# Thread: Finding a non-zero vector that...

1. ## Finding a non-zero vector that...

I need help to find a non-zero vector x in R^3 that belongs both to span {y; u} and to span {v;w} where y = (1; 0; 0); u = (0; 0; 1), v = (1; 1; 1) and w = (2; 3;-1).
Thank you.

2. I'll get you started:

In order for x to be a linear combination of y and u, it's second component should be zero. So x=(a,0,c) for some real numbers a and c. Now express x as a linear combination of v and w, and solve for a and c.

3. Let 'a' be the required vector.
you need to satisfy box[a,y,u]=0 and box[a,v,w]=0; where box[a,y,u] is the scalar triple product of a, y and u.
Since span of two given vectors is a plane, 'a' lies on the intersection of two planes hence 'a' is the vector along the line of intersection of the two planes.

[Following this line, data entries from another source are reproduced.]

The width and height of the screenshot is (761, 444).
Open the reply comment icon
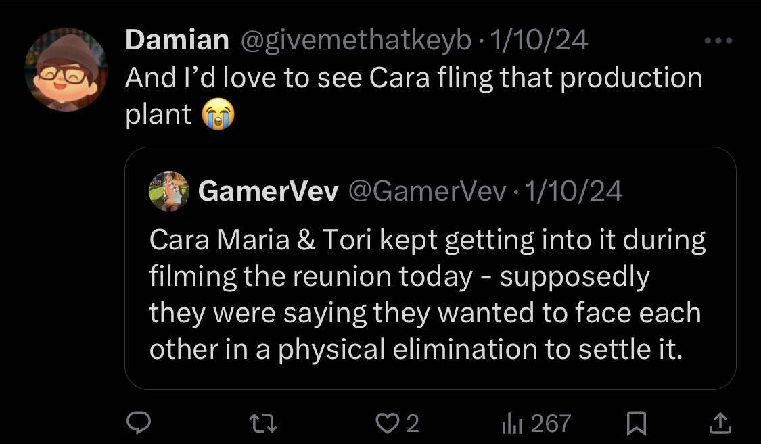coord(139,422)
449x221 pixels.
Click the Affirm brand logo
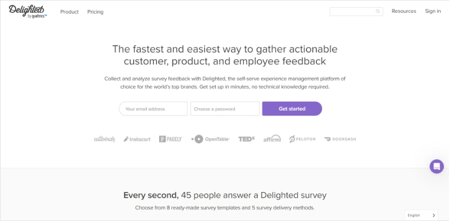coord(272,139)
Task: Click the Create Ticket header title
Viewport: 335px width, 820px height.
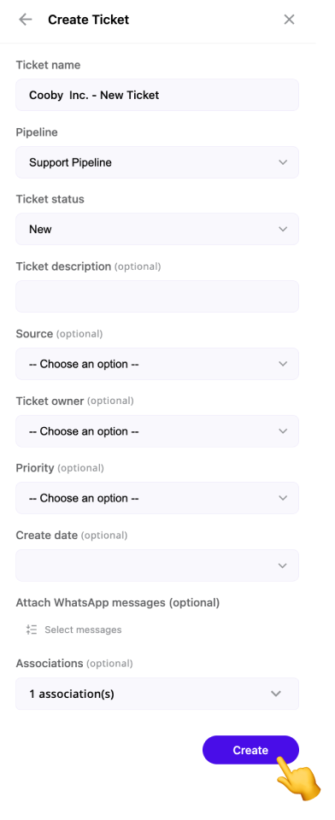Action: 89,20
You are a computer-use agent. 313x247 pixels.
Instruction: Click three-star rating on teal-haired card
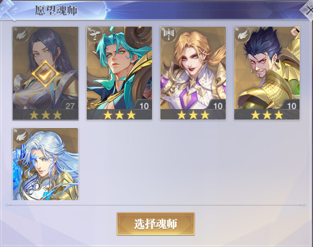pyautogui.click(x=119, y=115)
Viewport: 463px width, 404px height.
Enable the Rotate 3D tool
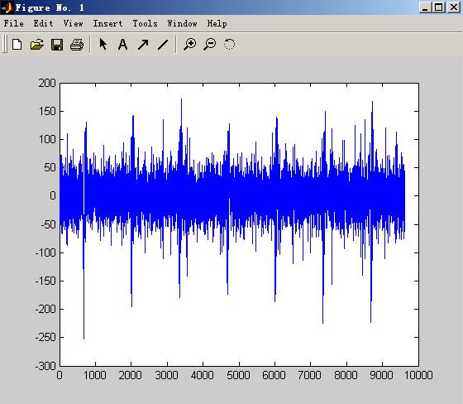click(230, 45)
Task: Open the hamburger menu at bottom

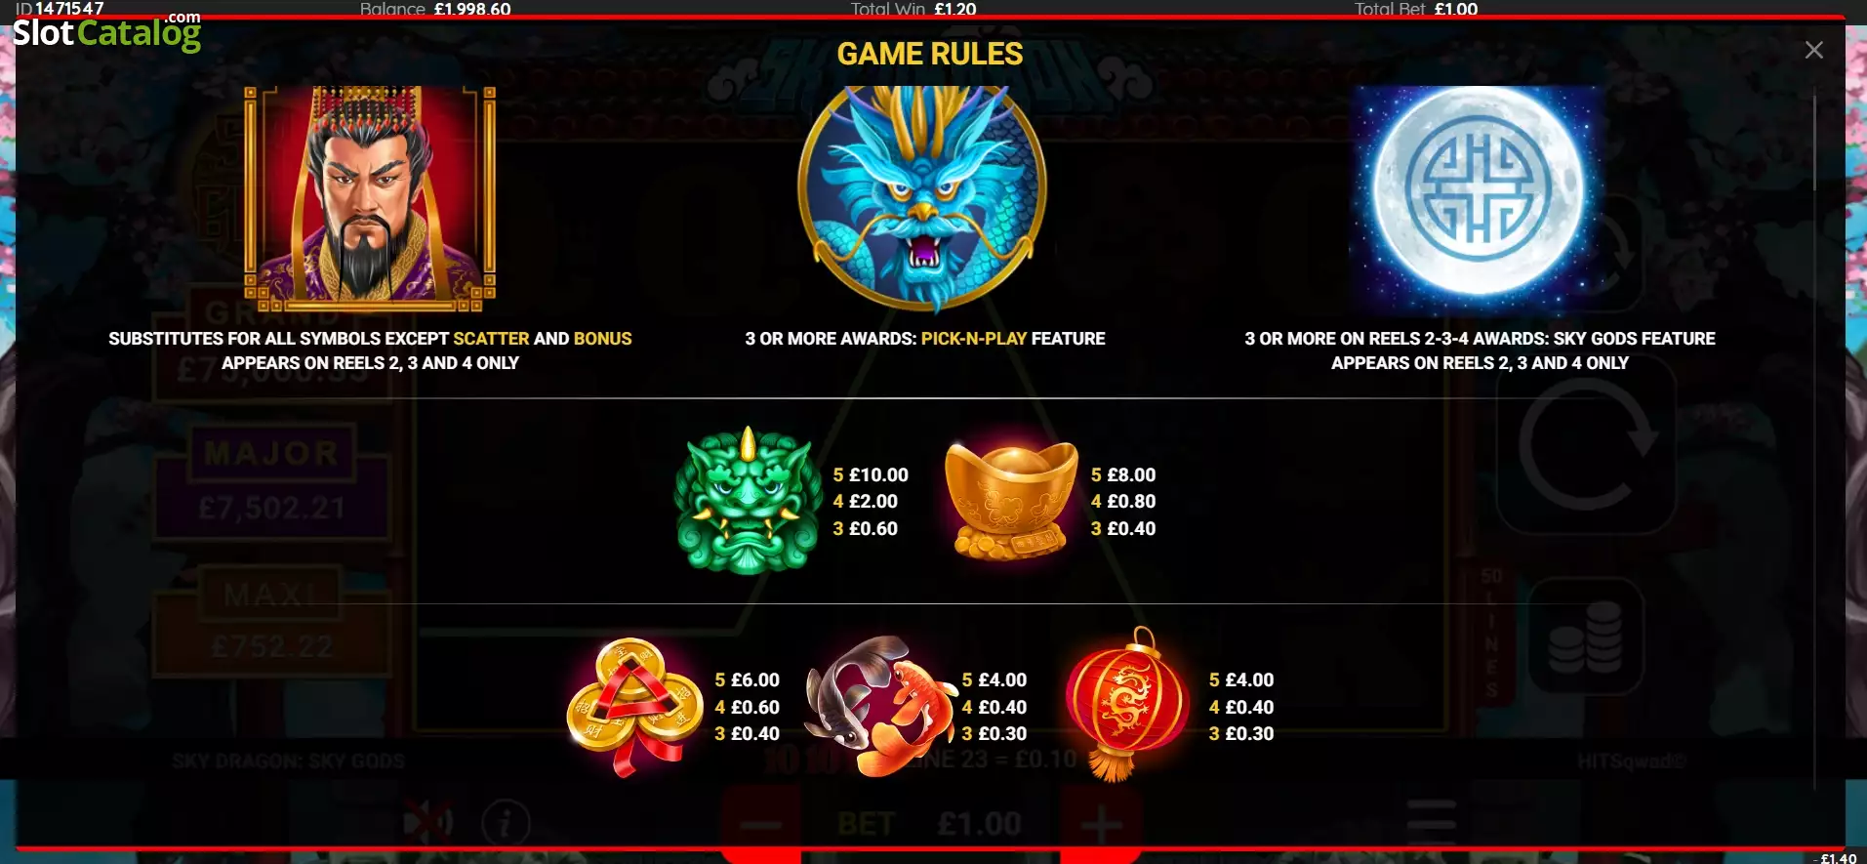Action: pos(1432,822)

4. Thank you both for your reply....just one short question abhishekkgp,because i need to clarify something.Why do I need to satisfy box[a,y,u]=0 and box[a,v,w]=0?because "a" is at the intersection of the two planes generated by the spans?

5. Originally Posted by AkilMAI
Thank you both for your reply....just one short question abhishekkgp,because i need to clarify something.Why do I need to satisfy box[a,y,u]=0 and box[a,v,w]=0?because "a" is at the intersection of the two planes generated by the spans?
Because 'a' lies in the plane spanned by y and u. when three vectors lie in a plane then their box product(or scalar triple product as you may call it) is zero. this is because the volume of the parallelogram formed by these three vectors is zero. now do you get it?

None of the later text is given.